───── Source material ─────

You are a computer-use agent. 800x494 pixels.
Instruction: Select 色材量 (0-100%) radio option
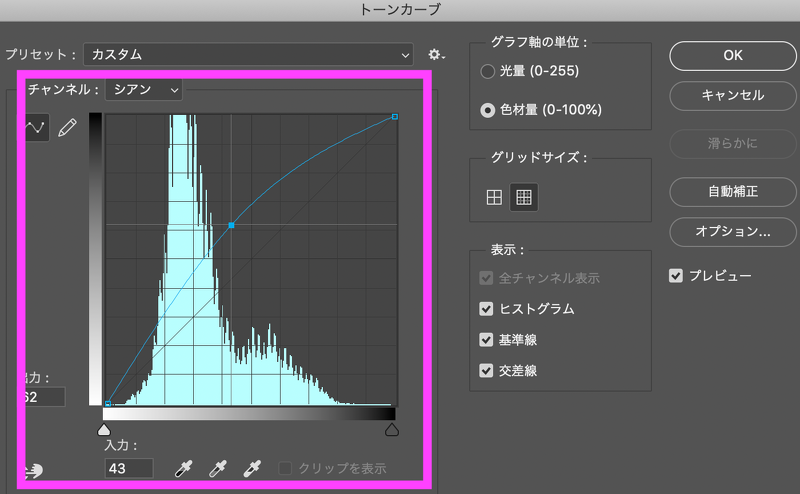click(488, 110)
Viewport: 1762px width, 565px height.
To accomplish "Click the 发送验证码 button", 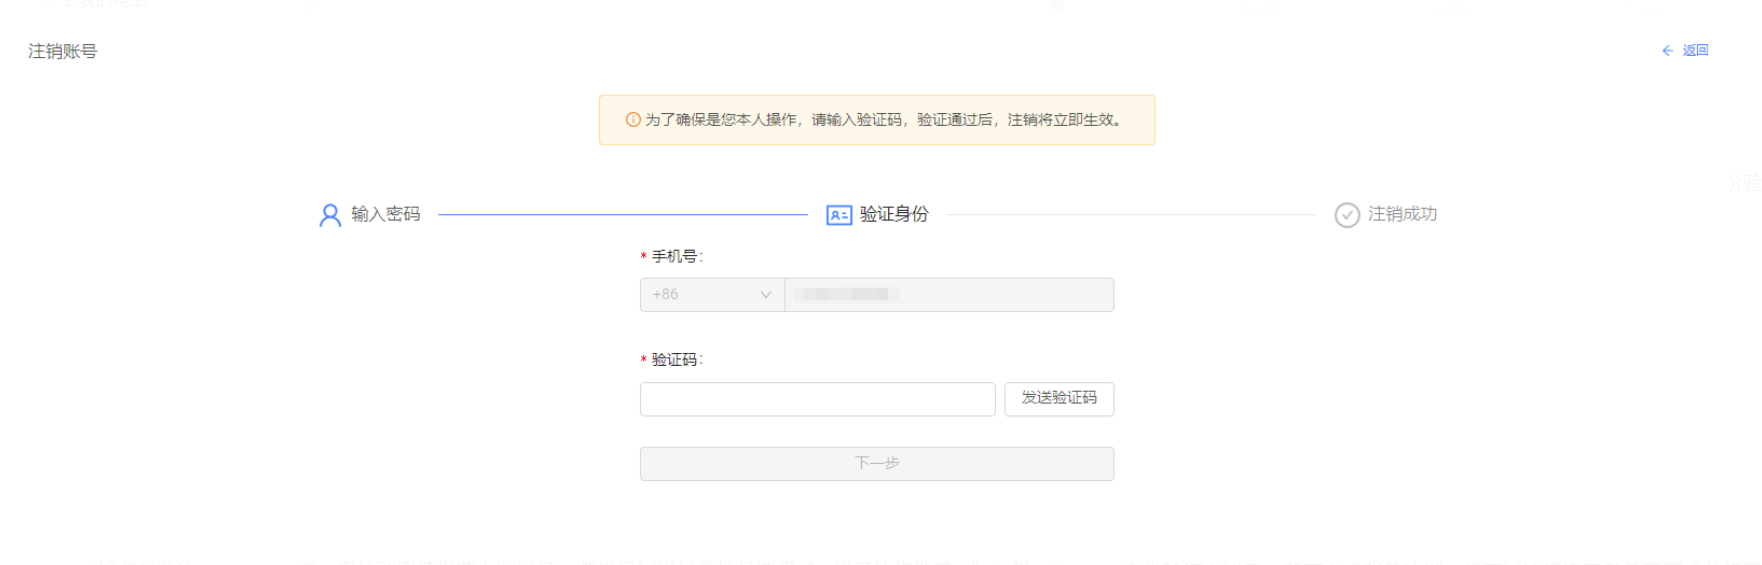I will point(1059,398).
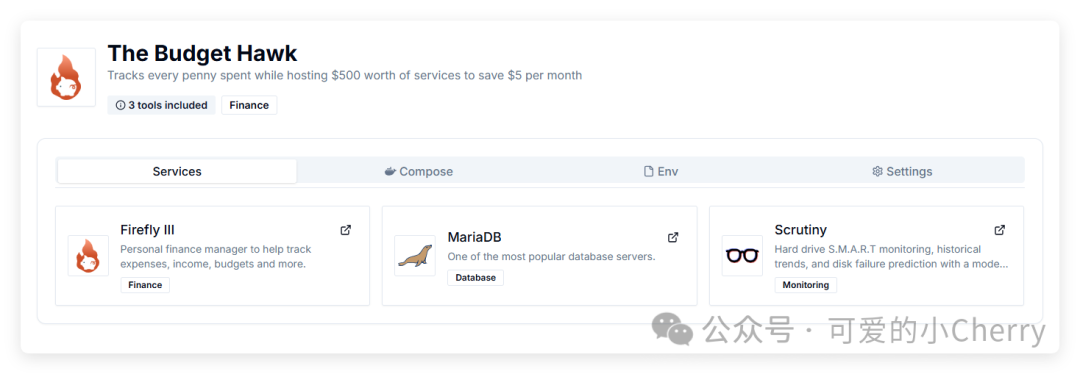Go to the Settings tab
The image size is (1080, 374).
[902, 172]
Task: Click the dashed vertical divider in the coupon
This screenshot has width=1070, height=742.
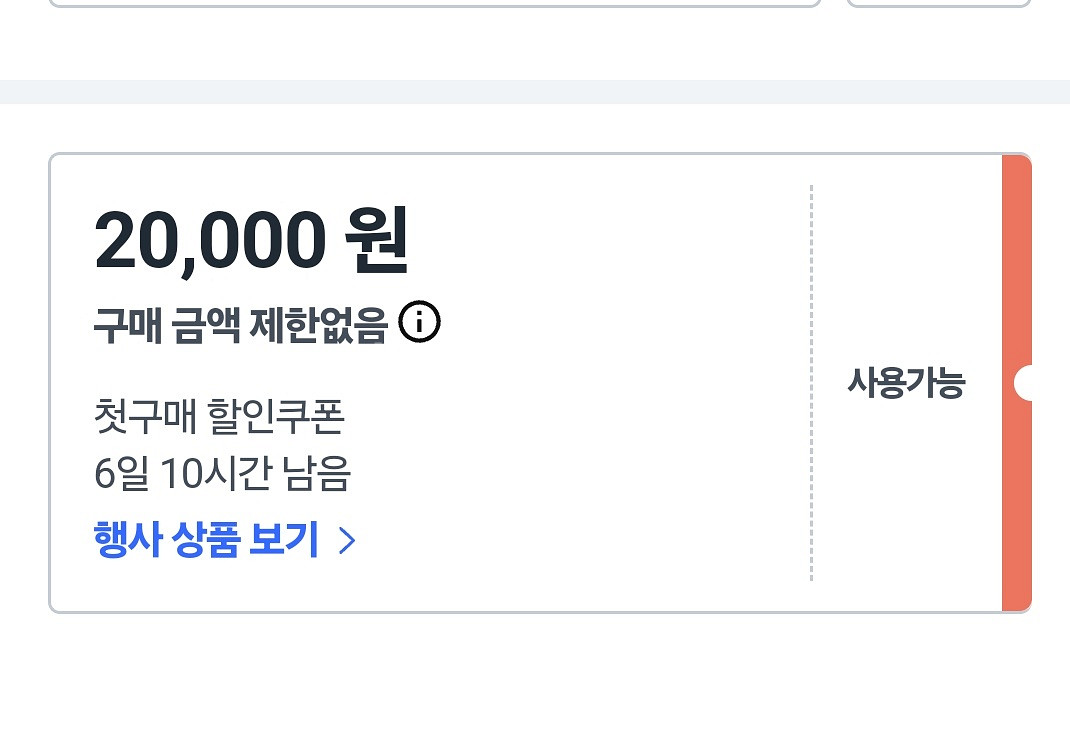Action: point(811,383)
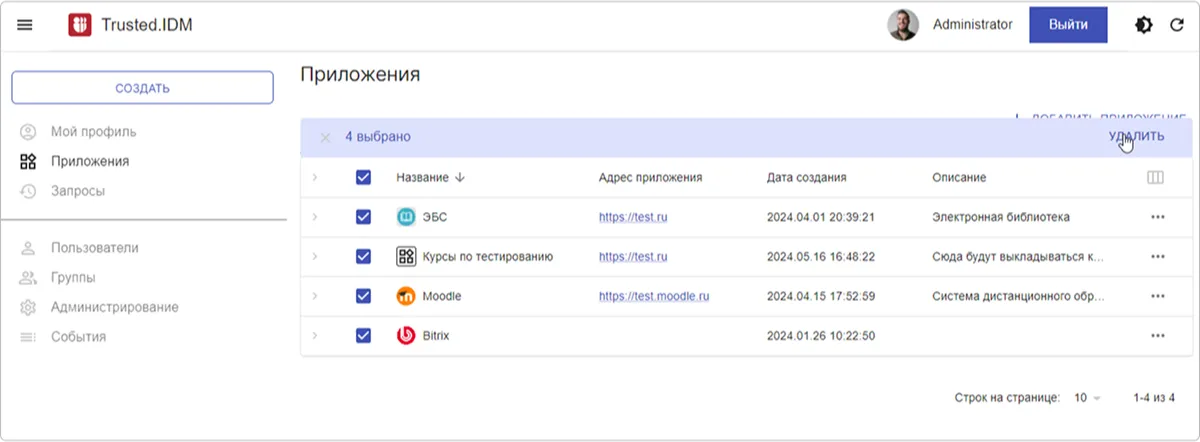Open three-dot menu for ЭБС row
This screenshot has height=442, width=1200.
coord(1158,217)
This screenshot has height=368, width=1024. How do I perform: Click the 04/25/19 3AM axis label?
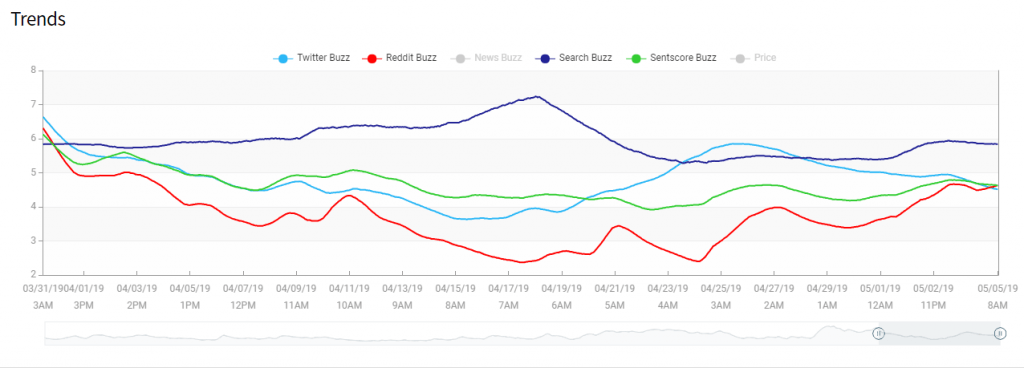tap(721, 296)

─────

* How to complete this task *
From the line containing "Task: Click the" to the end of the listing, restate each line word for word and nothing more; the pictures stay out.

* Solved exercise *
Task: Click the dashed vertical divider in the coupon
This screenshot has width=1070, height=742.
Action: point(811,383)
Open three-dot menu for ЭБС row
This screenshot has height=442, width=1200.
coord(1158,217)
This screenshot has height=368, width=1024. How do I perform: Click the 04/25/19 3AM axis label?
tap(721, 296)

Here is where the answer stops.